What i want is to write this code with prepared statement:

if (mysqli_num_rows(mysqli_query($link,"select name from accounts where name='$username'"))==1)
        {
            // some actions
        }

Well, how to do that?

I know how to make a prepared "INSERT INTO" statement because I don't need to get the mysqli_query result into a php variable, but how to save a "SELECT" prepare statement to run mysqli_num_rows($result) right after?

EDIT: What I want to do is to execute a mysqli_query() with prepared statements while saving the result into a php $result variable. how to do that?

Was it helpful?

Solution

should never EVER chain database operations like that.
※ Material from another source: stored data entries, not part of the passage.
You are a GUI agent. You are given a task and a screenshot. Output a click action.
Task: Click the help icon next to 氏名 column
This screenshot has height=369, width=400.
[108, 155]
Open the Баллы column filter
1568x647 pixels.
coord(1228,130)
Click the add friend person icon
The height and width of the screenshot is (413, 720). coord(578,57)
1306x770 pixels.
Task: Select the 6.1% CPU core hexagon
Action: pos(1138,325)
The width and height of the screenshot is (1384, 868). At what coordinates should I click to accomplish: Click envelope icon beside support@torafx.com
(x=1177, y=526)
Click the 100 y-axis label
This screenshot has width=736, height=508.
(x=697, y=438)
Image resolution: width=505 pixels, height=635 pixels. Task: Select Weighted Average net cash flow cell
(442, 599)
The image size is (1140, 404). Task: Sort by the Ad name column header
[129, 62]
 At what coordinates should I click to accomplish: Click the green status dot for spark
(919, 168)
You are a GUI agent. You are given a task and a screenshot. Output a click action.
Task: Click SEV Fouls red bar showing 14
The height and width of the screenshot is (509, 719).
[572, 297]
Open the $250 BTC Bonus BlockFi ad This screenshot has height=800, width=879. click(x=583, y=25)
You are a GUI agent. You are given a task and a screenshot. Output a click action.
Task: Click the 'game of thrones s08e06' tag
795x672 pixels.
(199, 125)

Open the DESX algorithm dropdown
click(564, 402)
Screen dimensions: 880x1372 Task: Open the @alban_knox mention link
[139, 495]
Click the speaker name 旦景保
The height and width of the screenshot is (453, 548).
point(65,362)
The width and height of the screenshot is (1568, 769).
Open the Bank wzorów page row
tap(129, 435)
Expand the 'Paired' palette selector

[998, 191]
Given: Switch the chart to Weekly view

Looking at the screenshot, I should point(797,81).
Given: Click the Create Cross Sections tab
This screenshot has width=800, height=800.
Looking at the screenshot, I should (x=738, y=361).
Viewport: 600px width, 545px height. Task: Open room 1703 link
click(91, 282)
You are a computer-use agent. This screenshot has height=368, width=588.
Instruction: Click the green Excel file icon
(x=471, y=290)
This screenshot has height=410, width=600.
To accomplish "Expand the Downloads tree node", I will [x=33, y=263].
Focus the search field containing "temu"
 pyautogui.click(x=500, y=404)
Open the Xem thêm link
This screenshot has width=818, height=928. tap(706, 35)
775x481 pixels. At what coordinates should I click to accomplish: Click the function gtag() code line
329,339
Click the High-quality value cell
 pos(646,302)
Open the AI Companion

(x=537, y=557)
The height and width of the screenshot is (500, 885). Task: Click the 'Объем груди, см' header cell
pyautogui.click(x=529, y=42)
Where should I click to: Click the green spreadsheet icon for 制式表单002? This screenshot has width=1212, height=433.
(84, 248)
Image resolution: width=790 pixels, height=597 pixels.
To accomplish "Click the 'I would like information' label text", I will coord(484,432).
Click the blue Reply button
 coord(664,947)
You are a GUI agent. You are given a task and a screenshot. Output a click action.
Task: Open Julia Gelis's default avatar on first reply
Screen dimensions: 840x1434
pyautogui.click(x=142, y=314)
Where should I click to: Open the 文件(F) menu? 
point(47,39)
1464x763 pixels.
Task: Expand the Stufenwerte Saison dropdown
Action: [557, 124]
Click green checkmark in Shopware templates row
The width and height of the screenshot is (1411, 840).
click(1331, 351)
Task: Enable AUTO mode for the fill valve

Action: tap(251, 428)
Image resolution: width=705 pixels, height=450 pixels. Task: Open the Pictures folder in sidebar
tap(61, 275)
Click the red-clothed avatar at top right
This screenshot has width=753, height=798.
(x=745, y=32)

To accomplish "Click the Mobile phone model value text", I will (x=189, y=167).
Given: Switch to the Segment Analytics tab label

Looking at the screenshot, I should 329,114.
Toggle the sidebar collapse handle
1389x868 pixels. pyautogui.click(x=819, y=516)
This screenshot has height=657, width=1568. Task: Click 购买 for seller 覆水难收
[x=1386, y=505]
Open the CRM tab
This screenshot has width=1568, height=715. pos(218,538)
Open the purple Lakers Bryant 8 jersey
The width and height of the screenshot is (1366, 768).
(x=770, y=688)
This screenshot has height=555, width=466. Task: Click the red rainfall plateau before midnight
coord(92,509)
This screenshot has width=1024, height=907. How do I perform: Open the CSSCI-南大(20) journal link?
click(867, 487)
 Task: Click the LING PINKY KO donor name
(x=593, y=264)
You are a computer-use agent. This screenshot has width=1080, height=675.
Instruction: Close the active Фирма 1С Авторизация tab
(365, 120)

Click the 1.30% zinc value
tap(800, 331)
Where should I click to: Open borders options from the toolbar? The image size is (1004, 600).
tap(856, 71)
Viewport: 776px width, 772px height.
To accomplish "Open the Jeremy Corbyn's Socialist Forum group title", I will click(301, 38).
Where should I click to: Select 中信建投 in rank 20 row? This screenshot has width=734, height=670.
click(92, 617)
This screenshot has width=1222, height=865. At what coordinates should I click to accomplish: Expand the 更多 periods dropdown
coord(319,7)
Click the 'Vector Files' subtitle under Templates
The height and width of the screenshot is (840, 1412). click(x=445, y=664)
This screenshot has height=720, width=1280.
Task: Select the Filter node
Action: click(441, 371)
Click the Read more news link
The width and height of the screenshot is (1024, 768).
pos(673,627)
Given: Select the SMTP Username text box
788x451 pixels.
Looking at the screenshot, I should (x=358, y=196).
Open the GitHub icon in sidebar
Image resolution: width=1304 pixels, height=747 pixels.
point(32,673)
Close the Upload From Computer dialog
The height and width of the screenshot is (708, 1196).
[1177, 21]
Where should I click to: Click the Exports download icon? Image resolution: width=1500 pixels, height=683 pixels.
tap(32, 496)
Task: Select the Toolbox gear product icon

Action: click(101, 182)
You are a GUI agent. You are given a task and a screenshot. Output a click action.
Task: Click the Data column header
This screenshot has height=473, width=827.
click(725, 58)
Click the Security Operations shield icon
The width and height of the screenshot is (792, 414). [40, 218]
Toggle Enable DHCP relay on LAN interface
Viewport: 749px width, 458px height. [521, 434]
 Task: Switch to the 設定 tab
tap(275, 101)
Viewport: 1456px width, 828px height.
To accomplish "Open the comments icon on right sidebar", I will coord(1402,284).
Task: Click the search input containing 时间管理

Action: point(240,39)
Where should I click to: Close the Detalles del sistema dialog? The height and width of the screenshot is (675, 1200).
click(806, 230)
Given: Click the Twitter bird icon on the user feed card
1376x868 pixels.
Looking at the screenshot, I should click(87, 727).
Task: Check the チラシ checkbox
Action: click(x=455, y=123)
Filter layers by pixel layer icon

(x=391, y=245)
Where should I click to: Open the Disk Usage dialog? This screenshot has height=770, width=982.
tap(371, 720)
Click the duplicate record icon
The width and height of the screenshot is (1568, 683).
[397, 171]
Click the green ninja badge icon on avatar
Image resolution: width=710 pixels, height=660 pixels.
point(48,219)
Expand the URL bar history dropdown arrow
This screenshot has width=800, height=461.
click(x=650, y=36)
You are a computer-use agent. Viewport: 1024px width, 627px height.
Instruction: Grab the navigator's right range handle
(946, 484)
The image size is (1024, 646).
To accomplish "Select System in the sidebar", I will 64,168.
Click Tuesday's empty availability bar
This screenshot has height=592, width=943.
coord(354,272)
You are assuming that the query will always succeed. This is BAD practice. Never assume success. Always assume the operations will fail, and treat success as a pleasant surprise.

Since you're daisy-chaining the DB calls like that, you never actually capture the result handle that mysqli_query() will return, so in effect you're running the query and then throwing away its results.

You should have something more like

$result = mysqli_query($link, "....") or die(mysqli_error());
if (mysqli_num_rows($result)) == 1) {
    $row = mysqli_fetch_assoc($result);
    $anem = $row['name'];
}

And unless you've taken steps not shown in this code, you are vulnerable to SQL injection attacks.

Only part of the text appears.